A two-week summer course for young adults wishing to learn the fundamentals of International Law, residential in an Oxford University college.
The course will focus on recent developments in the field of international law, and guide students through the central debates within the discipline. It begins with the philosophy of law, seeking to help students understand the origin of laws, and enter a legal mindset.. It then covers the main theories of international law, drawing from realism to liberal institutionalism and constructivism.
This course will offer a thorough grounding in the principles of Law across key topics, and how the systems of Law that we have are justified from a philosophical standpoint. Additionally, it offers valuable training in debating and discussing complex and often controversial topics in a respectful way; a skill that is valuable not only at university but also in the workplace. Law requires clear and precise communication, and a key aim of this course is to train all students in communicating in this way.
This two-week course is aimed at adults who are keen to learn the fundamentals of International Law in the 21st century. Prior legal training is not required, as all the necessary concepts will be covered during this intensive course.
What to expect from the International Law in the 21st Century Course
A comparative law perspective applied in this course enables students to gain a better understanding of legal systems all over the globe. The course covers Human Rights and explores the role played by international institutions in an interconnected world.
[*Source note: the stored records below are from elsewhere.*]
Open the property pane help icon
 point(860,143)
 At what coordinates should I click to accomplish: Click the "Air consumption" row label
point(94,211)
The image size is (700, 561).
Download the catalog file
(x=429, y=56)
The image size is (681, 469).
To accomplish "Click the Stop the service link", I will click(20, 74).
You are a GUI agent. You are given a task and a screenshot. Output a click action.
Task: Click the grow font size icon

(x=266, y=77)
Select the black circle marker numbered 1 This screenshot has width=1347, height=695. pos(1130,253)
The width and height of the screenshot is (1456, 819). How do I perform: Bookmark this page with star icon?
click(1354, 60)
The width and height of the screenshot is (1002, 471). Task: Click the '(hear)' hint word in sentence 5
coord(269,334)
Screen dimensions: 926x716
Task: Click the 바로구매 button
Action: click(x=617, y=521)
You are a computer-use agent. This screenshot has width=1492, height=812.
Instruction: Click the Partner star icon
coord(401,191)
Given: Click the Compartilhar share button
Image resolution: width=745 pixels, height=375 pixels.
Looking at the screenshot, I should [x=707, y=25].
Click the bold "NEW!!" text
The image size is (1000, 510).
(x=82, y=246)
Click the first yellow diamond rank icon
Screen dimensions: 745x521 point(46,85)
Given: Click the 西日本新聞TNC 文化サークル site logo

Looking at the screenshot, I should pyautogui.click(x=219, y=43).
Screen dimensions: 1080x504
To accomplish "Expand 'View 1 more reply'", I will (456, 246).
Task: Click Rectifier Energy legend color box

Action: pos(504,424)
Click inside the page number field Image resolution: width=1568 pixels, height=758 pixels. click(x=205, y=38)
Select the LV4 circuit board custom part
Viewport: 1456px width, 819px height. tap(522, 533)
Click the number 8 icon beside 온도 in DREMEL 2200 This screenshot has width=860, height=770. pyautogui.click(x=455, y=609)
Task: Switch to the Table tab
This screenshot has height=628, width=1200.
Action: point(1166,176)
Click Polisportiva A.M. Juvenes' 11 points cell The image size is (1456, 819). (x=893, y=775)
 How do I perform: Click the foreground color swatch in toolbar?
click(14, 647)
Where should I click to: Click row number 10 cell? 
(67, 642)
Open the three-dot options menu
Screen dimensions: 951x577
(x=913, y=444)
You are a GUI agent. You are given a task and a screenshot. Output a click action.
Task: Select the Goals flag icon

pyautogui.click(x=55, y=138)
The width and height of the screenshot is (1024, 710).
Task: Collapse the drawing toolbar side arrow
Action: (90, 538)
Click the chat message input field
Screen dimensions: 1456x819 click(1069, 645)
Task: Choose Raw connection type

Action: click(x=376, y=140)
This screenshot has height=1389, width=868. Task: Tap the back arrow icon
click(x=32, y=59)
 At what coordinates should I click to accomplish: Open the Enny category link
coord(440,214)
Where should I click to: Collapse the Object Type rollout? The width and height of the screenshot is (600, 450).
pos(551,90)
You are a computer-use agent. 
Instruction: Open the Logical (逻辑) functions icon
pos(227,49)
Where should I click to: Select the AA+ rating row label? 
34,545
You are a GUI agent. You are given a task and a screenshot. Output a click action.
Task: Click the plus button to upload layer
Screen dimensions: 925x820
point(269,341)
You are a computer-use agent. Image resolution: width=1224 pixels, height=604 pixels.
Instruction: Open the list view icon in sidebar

It also studies international dispute settlement, highlighting some of the most famous cases of disputes between countries, or between states and non-state actors. By discussing international commercial arbitration, we explore in this course the ways in which international agreements and arbitration awards are enforced globally through hard law and soft law.
How will the International Law course help me?
This course is aimed at gap year students, current undergraduates and any other adult learners who wish to expand their understanding of Law with like-minded peers from all over the world. It’s particularly suitable for students interested in topics adjacent to Law; for instance, for students of Politics, International Relations or History, or those who are interested in working in law enforcement, local government or the Civil Service. They might also be current undergraduates who are considering a Law conversion course upon graduation, in which case this introduction to Law at a higher level than they might previously have encountered is sure to be invaluable. However, students might also choose to take this course if you studied Law at school and would like to refresh your memory and build on that knowledge, or even if you are studying a completely unrelated subject and simply find the world of Law fascinating – as so many people do.